Quantitative and qualitative Data on historical Vertebrate Distributions in Bavaria 1845

Study area

The data presented here encompass the entire Kingdom of Bavaria, then an independent nation; now, with some territorial changes, the largest federal state in Germany. This area includes a substantial territory (76,770 km², of which 24,560 km², or 31.99%, are woodland), almost twice the size of the Netherlands, and a variety of ecosystems, representing 21 of the 24 landscape types currently described by the German Federal Agency for Nature Conservation (https://www.bfn.de/daten-und-fakten/biogeografische-regionen-und-naturraeumliche-haupteinheiten-deutschlands). These include smaller parts of the Austrian Limestone Alps as well as left-bank Rhine regions, such as the Palatinate Forest adjacent to the Vosges Mountains along the French-German border. In 1845, the area was predominantly agricultural and pre-industrial with an overall population density of 57.8 inhabitants per km^2 21.

Data processing (Overview)

Data processing (see Fig. 2) encompassed the following steps, which are described in more detail below:

• Source discovery and historical contextualization

• Digitization and creation of machine-readable texts

• Datafication

• Transformation and publication

Data Processing Workflow (Overview). This diagram illustrates the workflow used to create the Historical Animal Observation Records by Bavarian Forestry Offices (1845) dataset, from the discovery of the archival sources to the publication of the final data in public repositories. The top row describes each processing step, while the bottom row outlines the resulting outputs.

Figure 3 shows an entry of a sample record in its original form from the Tegernsee (Salforste) office, describing the occurrence of the Eurasian lynx (Lynx lynx). The text is presented in both the original language and its English translation:

Sample Response. This image is part of the Tegernsee (Salforste) report (cf. Figure 4 for the full-page image), documenting the presence of the lynx. The transcribed original language, along with its English translation, is provided in the text. Source: BayHStA Zool. Staatssammlung, 217, p. 14.

Luchs: “Seitdem /: im Jahre 1826:/ ein ganzes aus den alten u. zwey jungen Luchsinnen bestehendes Gehecke am Hirschberge ausgerottet worden, sind nur noch Einzelne dieser Raubthiere diese in den hiesigen Gebirgen erschienen, früher zahlreich, jedoch immer nur periodisch”

Lynx: “Since /: in 1826:/ an entire enclosure consisting of the old and two young female lynxes on the Hirschberg was eradicated, only individuals of these predators have appeared in the local mountains, formerly numerous, but always only periodically”

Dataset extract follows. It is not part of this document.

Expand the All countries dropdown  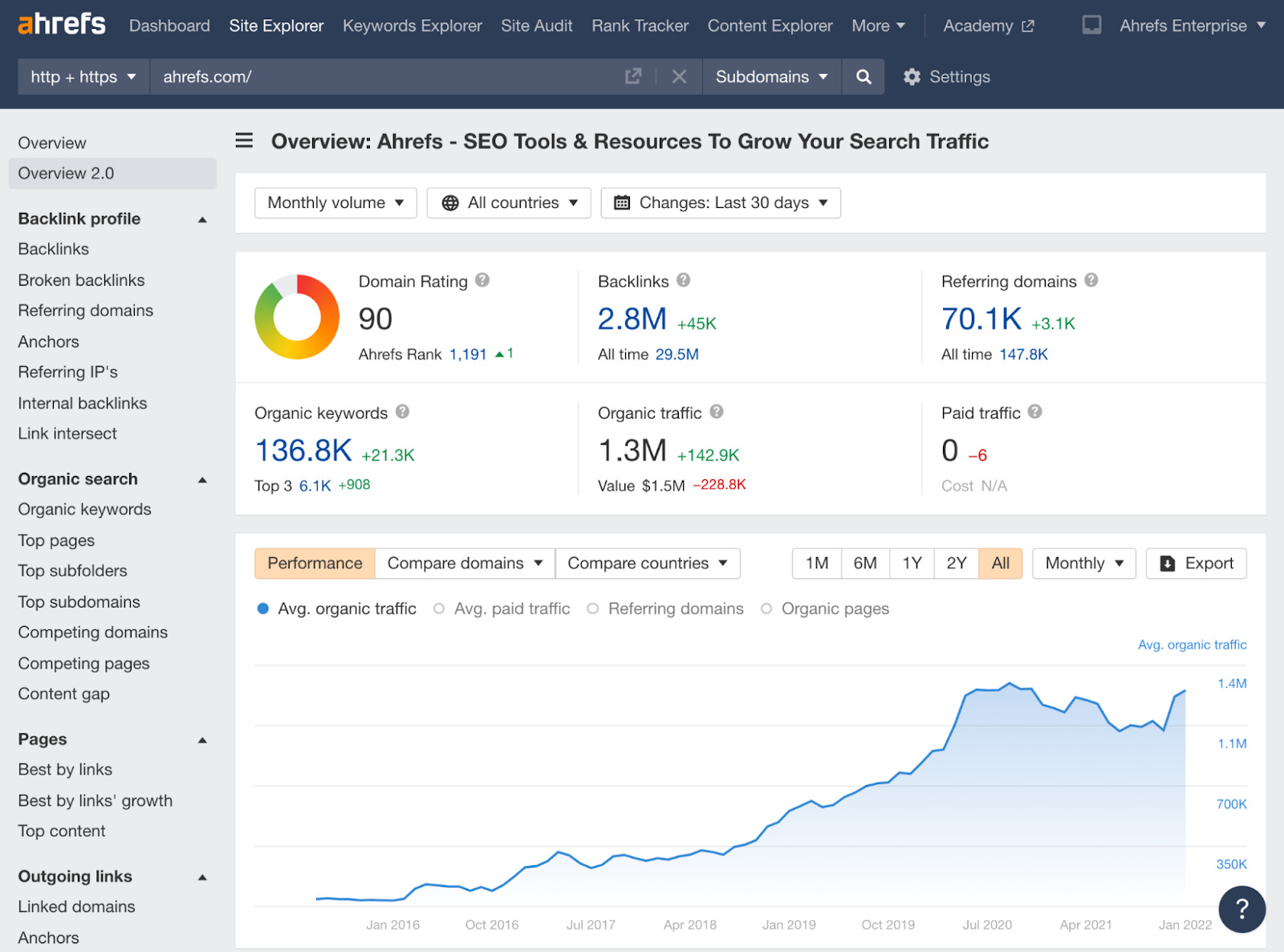[x=509, y=203]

Source discovery and historical contextualization

This study is based on historical documents from 1845 containing animal observations recorded by Bavarian forestry offices. Foresters used predefined, standardized forms sent to them to document the presence or absence of 44 listed animal species within their districts, as well as fish species in local waters. In some cases, foresters provided additional information on species beyond those listed on the forms. This source is particularly valuable due to its comprehensive coverage of all of Bavaria at a specific point in time—a rarity among archival sources. Observations were documented by a total of 119 forestry offices across the eight Bavarian government districts. The documents are organized into ten files, with one file for each of the eight government districts (Upper Bavaria, Lower Bavaria, Upper Franconia, Middle Franconia, Lower Franconia, Upper Palatinate, Palatinate, Swabia-Neuburg), a file for the Salforste region—a forested area located in the border region between Germany and Austria, historically managed as a shared resource between Bavaria and Austria—and a summary for all of Bavaria. Together, these documents comprise approximately 520 pages.

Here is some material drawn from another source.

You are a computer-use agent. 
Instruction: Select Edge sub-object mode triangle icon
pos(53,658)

The documents are housed in the Bavarian State Archives as part of the record group for the Zoological State Collection (https://www.gda.bayern.de/service/findmitteldatenbank/Kapitel/0ea38d12-d425-4b3e-a497-7b6830f439e1). This record group, spanning the period from 1827 to 1990, consists of 1,442 archival units. These units include documents related to the organisation, administration, and personnel matters of the Zoological State Collection, along with records of acquisitions, inventory catalogues, professional staff correspondence, and scientific research. The animal occurrence records completed by the forestry offices were originally held in the Zoological State Collection in Munich and were transferred to the Bavarian State Archives in 2013.

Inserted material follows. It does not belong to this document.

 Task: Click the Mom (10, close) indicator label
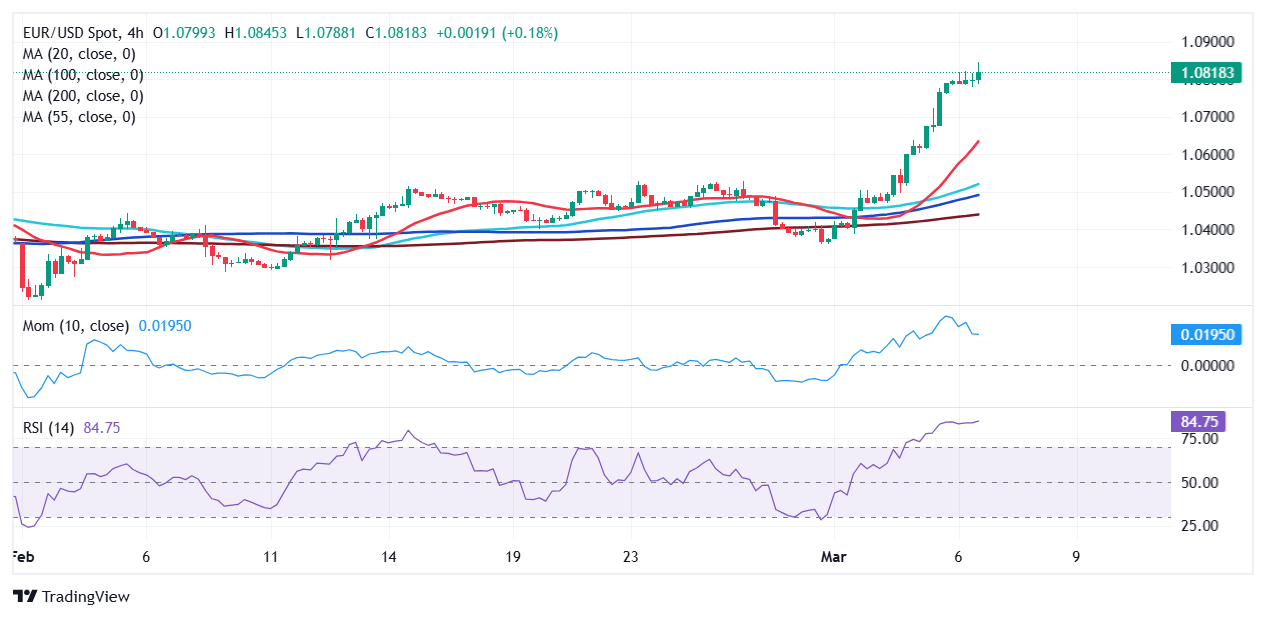[76, 326]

The context of these documents is deeply intertwined with the complex history of the Zoological State Collection. Established in 1827 as an independent public research institution by order of King Ludwig I, the Zoological Collection was initially separated from the scientific collections of the Bavarian Academy of Sciences. However, it soon became dependent on Ludwig Maximilian University, which had to transfer its zoological collection to the state cabinet. The collection’s director, or conservator, was typically the university’s Professor of Zoology. Simultaneously, the “General Conservatory of State Scientific Collections” was founded, intended to secure the collections’ independence. However, this agency’s effectiveness was limited by the Academy’s influence, as its president also served as the General Conservator. As a result, the zoological cabinet existed in an ambiguous organizational and personnel structure, with its scientific staff primarily sourced from the university, but required approval from the state collection administration, which was heavily reliant on the Academy’s resources.

The valuable dataset presented here originated from a commission by Bavarian Crown Prince Maximilian II, who tasked the zoologist Johann Andreas Wagner with mapping the distribution of Bavaria’s most significant animal species²². Wagner, who had been Professor of Zoology at the University of Munich and Deputy Curator of the State Zoological Collection since 1836, worked diligently to expand the collection and made notable contributions to zoological taxonomy²⁰. To fulfil the prestigious royal commission and ensure a comprehensive survey of Bavaria’s animal population, Wagner decided to involve the royal forestry offices²². These offices were likely selected because the foresters were not only expected to possess a thorough knowledge of local wildlife but were also regarded as qualified experts due to their academic training.

In 1845, the 119 royal forestry offices, then subordinate to the Bavarian Ministry of Finance, were issued a directive from the Ministry, mandating that they systematically record the animal species present in their respective forestry districts. The motivation behind the survey is evident from the official letter: foresters were explicitly asked to document the animals from a “scientific perspective” (cf. Figure 4). This initiative arose during a period of rapid scientific and economic development. Concurrently, there was a growing awareness of the relationship between humans and nature, with particular interest in the systematic and descriptive documentation of the natural world. While the geographical distribution of plants had already been well studied, Wagner observed that zoology still lagged behind in this regard²³.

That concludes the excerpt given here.